What the exercise asks:
Could you copy every line from the material below in which "resolution" appears?

--- The records Enclosed Below ---

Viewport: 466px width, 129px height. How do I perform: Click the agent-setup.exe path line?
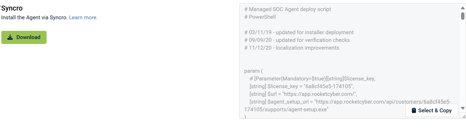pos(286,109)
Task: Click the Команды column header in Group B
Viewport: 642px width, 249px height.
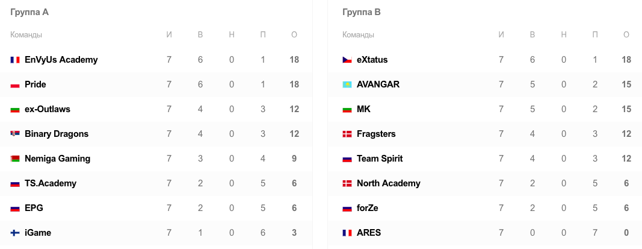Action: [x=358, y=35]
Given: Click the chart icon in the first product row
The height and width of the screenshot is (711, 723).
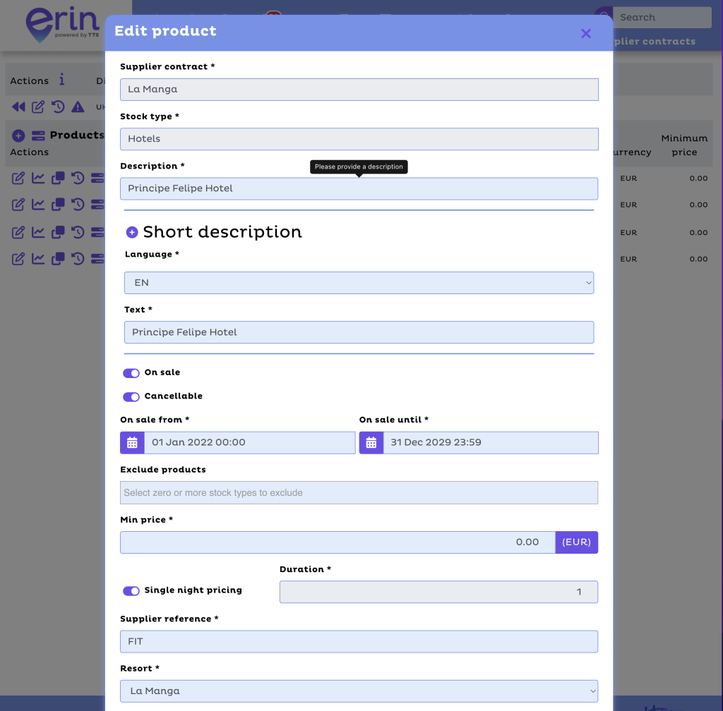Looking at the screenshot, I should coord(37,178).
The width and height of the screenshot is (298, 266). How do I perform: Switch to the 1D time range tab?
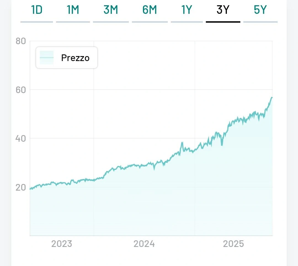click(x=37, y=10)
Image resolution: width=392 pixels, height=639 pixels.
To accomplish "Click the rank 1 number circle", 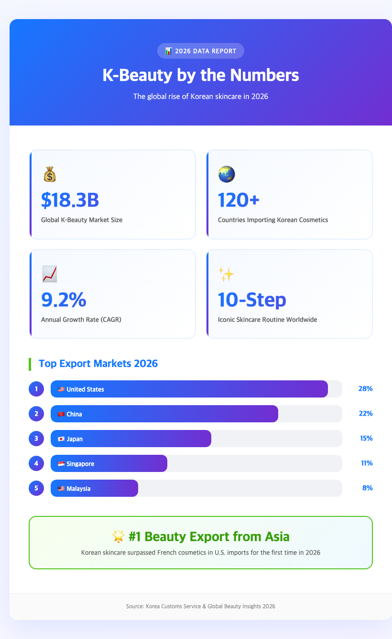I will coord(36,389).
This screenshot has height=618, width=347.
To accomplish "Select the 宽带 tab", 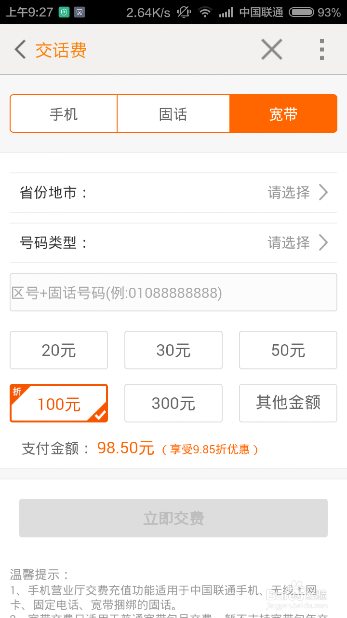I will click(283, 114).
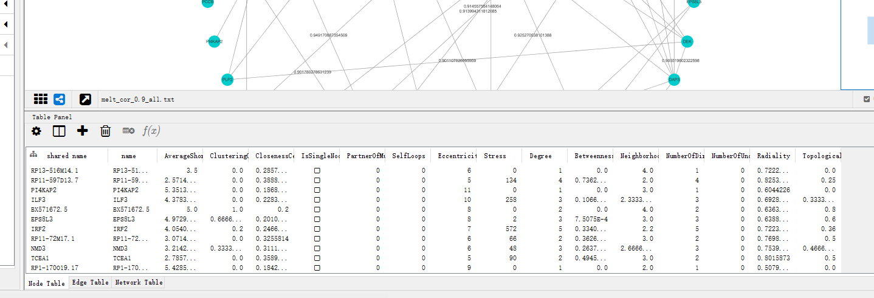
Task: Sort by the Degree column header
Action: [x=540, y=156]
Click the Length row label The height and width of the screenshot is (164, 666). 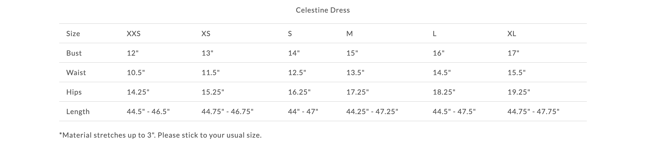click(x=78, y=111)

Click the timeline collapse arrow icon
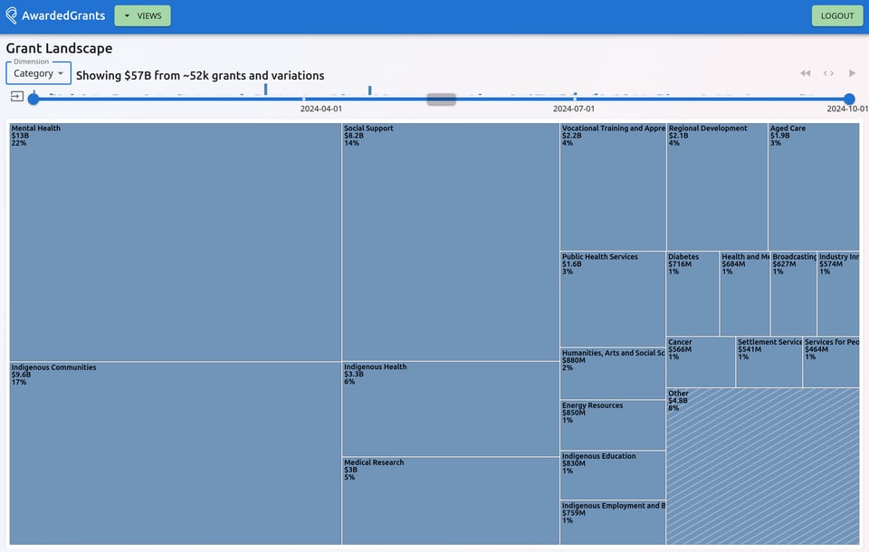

--- End of Enclosed The records ---
--- The records Enclosed Below ---

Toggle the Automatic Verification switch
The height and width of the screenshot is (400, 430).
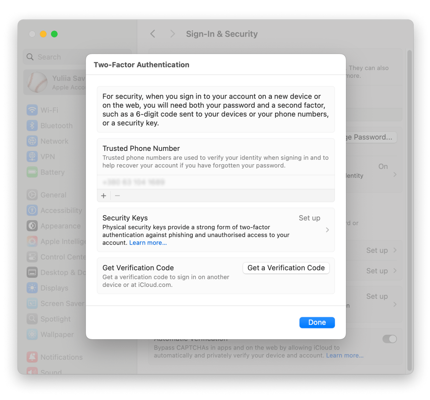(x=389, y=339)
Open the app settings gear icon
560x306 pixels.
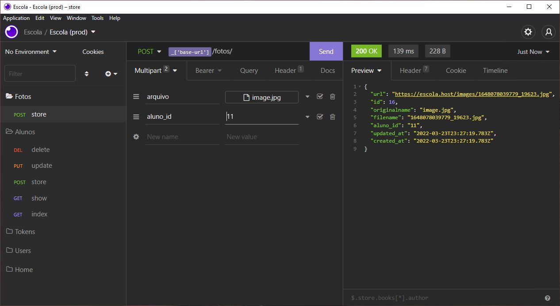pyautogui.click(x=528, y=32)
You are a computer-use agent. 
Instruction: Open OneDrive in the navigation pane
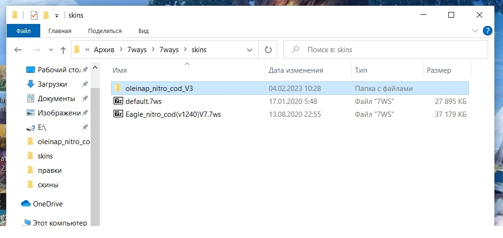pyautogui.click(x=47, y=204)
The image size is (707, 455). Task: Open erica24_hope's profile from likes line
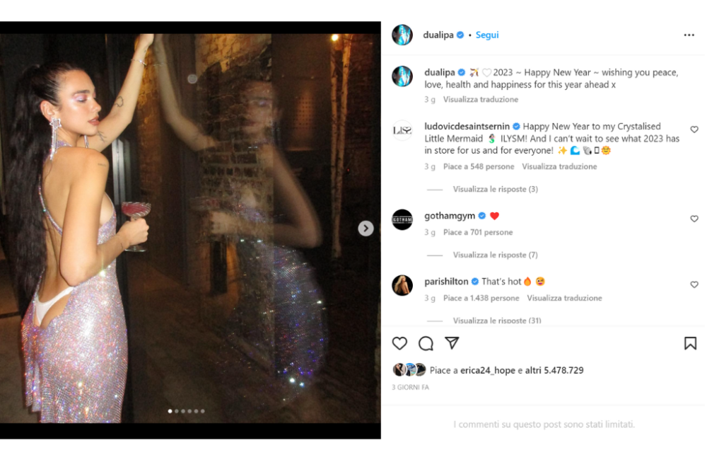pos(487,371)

--- End of Enclosed The records ---
--- The records Enclosed Below ---

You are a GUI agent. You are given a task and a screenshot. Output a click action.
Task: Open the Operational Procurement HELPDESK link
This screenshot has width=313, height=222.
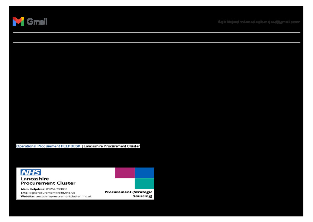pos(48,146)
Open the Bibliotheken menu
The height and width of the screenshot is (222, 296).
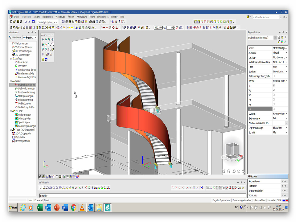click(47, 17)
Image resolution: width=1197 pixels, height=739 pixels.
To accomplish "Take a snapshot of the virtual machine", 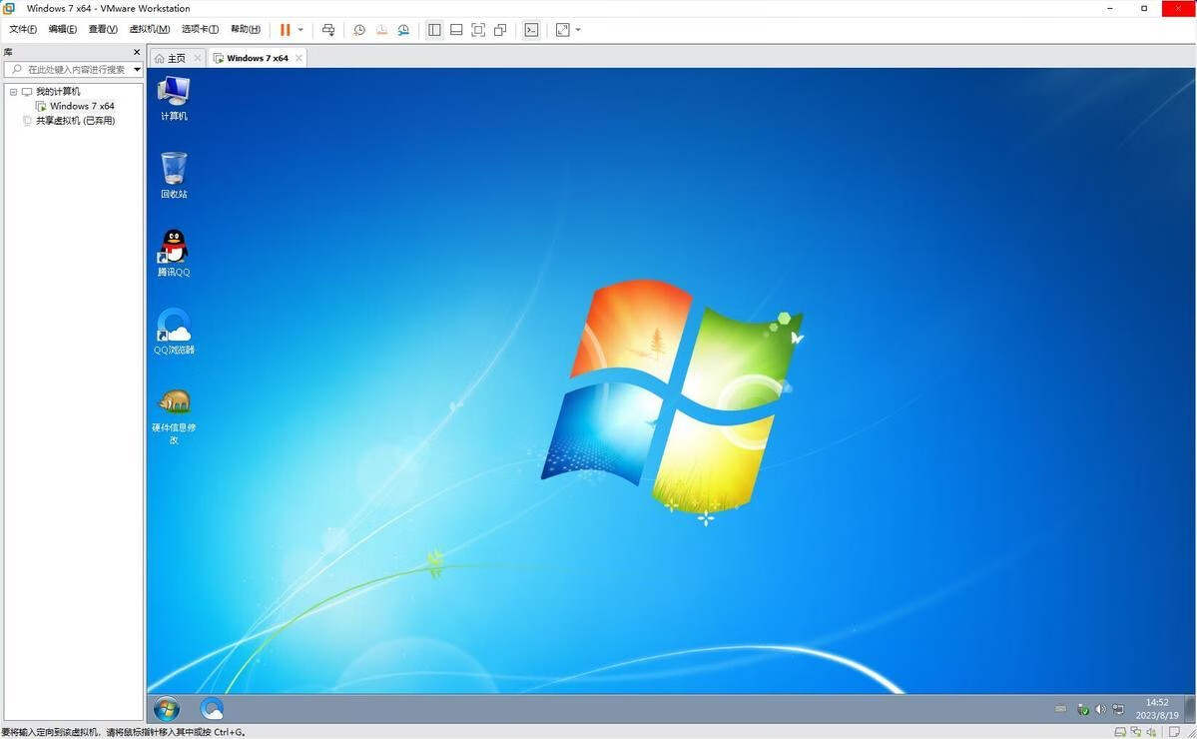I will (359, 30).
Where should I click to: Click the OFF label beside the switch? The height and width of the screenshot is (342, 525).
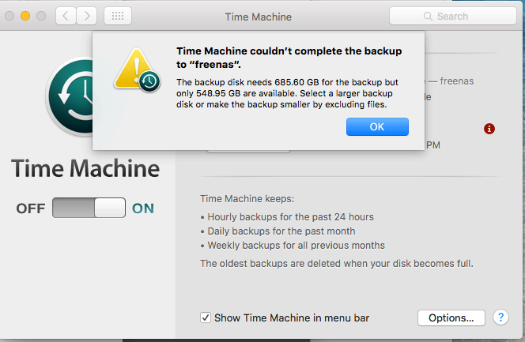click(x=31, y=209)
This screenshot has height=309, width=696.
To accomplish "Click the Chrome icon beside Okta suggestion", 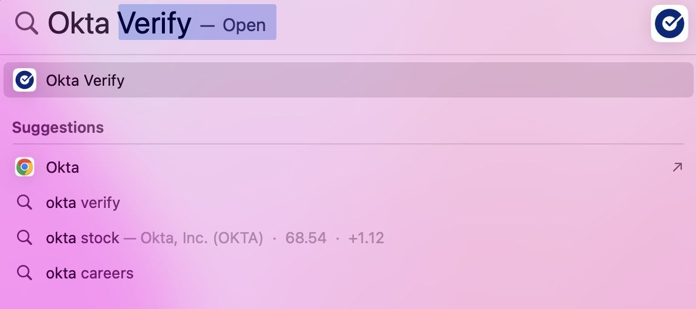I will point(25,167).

--- End of Enclosed The records ---

Final answer:
Image resolution: width=392 pixels, height=639 pixels.
Image resolution: width=1197 pixels, height=739 pixels.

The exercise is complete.